Required work
Copy out every line of the listing below with no changes at all.

Supplied material
********************

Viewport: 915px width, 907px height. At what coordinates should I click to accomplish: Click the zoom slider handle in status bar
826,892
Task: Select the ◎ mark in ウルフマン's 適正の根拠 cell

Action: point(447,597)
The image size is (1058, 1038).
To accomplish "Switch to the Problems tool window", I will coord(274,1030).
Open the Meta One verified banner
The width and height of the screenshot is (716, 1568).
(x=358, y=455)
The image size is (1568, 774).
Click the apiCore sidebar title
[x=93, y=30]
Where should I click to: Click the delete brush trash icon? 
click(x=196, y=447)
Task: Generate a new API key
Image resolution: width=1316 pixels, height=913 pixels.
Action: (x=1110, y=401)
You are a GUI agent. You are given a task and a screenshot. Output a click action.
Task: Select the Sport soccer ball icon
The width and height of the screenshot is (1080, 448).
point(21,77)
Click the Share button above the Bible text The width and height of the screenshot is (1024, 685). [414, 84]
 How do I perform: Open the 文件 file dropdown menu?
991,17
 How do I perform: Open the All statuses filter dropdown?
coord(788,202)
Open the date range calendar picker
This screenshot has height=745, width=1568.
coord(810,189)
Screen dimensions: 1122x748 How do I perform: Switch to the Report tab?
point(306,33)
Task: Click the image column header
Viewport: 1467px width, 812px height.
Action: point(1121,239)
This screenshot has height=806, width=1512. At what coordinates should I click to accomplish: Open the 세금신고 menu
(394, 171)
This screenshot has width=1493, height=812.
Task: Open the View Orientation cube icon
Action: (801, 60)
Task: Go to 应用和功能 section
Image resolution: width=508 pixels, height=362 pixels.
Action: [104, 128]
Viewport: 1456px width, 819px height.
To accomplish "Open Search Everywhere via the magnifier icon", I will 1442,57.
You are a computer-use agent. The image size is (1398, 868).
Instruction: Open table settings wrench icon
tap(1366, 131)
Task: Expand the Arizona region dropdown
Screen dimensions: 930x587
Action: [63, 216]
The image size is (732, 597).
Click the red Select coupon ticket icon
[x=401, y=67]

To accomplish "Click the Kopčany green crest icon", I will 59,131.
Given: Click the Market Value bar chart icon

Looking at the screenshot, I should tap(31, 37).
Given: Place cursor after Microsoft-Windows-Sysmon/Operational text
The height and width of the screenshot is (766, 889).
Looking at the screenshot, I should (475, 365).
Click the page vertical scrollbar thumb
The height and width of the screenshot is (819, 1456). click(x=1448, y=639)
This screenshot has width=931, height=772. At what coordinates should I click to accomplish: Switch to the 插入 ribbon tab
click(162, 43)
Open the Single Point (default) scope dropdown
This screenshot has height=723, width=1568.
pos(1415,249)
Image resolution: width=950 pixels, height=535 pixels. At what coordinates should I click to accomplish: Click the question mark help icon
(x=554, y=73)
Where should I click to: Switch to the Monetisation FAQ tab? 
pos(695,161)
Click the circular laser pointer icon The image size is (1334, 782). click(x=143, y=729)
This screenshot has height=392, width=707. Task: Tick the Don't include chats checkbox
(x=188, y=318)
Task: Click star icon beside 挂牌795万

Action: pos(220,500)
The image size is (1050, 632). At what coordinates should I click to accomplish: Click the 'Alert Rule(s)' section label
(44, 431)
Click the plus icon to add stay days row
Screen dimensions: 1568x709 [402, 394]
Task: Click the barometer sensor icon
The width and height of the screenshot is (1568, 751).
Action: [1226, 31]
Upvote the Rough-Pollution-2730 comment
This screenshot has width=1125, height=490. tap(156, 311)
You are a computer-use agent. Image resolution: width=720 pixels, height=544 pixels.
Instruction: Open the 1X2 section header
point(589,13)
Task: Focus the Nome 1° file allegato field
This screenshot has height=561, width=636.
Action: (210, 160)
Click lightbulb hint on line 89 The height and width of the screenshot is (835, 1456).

********************

Solution to the problem
Viewport: 915px width, 907px height. At what coordinates should I click to accomplish: Click the zoom slider handle in status bar
826,892
Task: Select the ◎ mark in ウルフマン's 適正の根拠 cell

Action: point(447,597)
The image size is (1058, 1038).
To accomplish "Switch to the Problems tool window", I will coord(274,1030).
Open the Meta One verified banner
The width and height of the screenshot is (716, 1568).
(x=358, y=455)
The image size is (1568, 774).
Click the apiCore sidebar title
[x=93, y=30]
Where should I click to: Click the delete brush trash icon? 
click(x=196, y=447)
Task: Generate a new API key
Image resolution: width=1316 pixels, height=913 pixels.
Action: (x=1110, y=401)
You are a GUI agent. You are given a task and a screenshot. Output a click action.
Task: Select the Sport soccer ball icon
The width and height of the screenshot is (1080, 448).
point(21,77)
Click the Share button above the Bible text The width and height of the screenshot is (1024, 685). [414, 84]
 How do I perform: Open the 文件 file dropdown menu?
991,17
 How do I perform: Open the All statuses filter dropdown?
coord(788,202)
Open the date range calendar picker
This screenshot has height=745, width=1568.
coord(810,189)
Screen dimensions: 1122x748 How do I perform: Switch to the Report tab?
point(306,33)
Task: Click the image column header
Viewport: 1467px width, 812px height.
Action: point(1121,239)
This screenshot has height=806, width=1512. At what coordinates should I click to accomplish: Open the 세금신고 menu
(394, 171)
This screenshot has width=1493, height=812.
Task: Open the View Orientation cube icon
Action: (801, 60)
Task: Go to 应用和功能 section
Image resolution: width=508 pixels, height=362 pixels.
Action: [104, 128]
Viewport: 1456px width, 819px height.
To accomplish "Open Search Everywhere via the magnifier icon", I will 1442,57.
You are a computer-use agent. The image size is (1398, 868).
Instruction: Open table settings wrench icon
tap(1366, 131)
Task: Expand the Arizona region dropdown
Screen dimensions: 930x587
Action: [63, 216]
The image size is (732, 597).
Click the red Select coupon ticket icon
[x=401, y=67]

To accomplish "Click the Kopčany green crest icon", I will 59,131.
Given: Click the Market Value bar chart icon

Looking at the screenshot, I should tap(31, 37).
Given: Place cursor after Microsoft-Windows-Sysmon/Operational text
The height and width of the screenshot is (766, 889).
Looking at the screenshot, I should (475, 365).
Click the page vertical scrollbar thumb
The height and width of the screenshot is (819, 1456). click(x=1448, y=639)
This screenshot has width=931, height=772. At what coordinates should I click to accomplish: Switch to the 插入 ribbon tab
click(162, 43)
Open the Single Point (default) scope dropdown
This screenshot has height=723, width=1568.
pos(1415,249)
Image resolution: width=950 pixels, height=535 pixels. At what coordinates should I click to accomplish: Click the question mark help icon
(x=554, y=73)
Where should I click to: Switch to the Monetisation FAQ tab? 
pos(695,161)
Click the circular laser pointer icon The image size is (1334, 782). click(x=143, y=729)
This screenshot has height=392, width=707. Task: Tick the Don't include chats checkbox
(x=188, y=318)
Task: Click star icon beside 挂牌795万

Action: pos(220,500)
The image size is (1050, 632). At what coordinates should I click to accomplish: Click the 'Alert Rule(s)' section label
(44, 431)
Click the plus icon to add stay days row
Screen dimensions: 1568x709 [402, 394]
Task: Click the barometer sensor icon
The width and height of the screenshot is (1568, 751).
Action: [1226, 31]
Upvote the Rough-Pollution-2730 comment
This screenshot has width=1125, height=490. tap(156, 311)
You are a computer-use agent. Image resolution: width=720 pixels, height=544 pixels.
Instruction: Open the 1X2 section header
point(589,13)
Task: Focus the Nome 1° file allegato field
This screenshot has height=561, width=636.
Action: (210, 160)
Click lightbulb hint on line 89 The height and width of the screenshot is (835, 1456).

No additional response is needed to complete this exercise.